▶ _WORK TO BE COMPLETED_:
All of the data should be restated word for word.

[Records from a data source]

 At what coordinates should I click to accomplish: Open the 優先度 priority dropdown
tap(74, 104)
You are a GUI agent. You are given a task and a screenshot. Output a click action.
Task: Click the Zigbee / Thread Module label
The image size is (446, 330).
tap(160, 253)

▶ _TASK SOLUTION_:
 At what coordinates should I click to accomplish: Open the 優先度 priority dropdown
tap(74, 104)
You are a GUI agent. You are given a task and a screenshot. Output a click action.
Task: Click the Zigbee / Thread Module label
The image size is (446, 330).
tap(160, 253)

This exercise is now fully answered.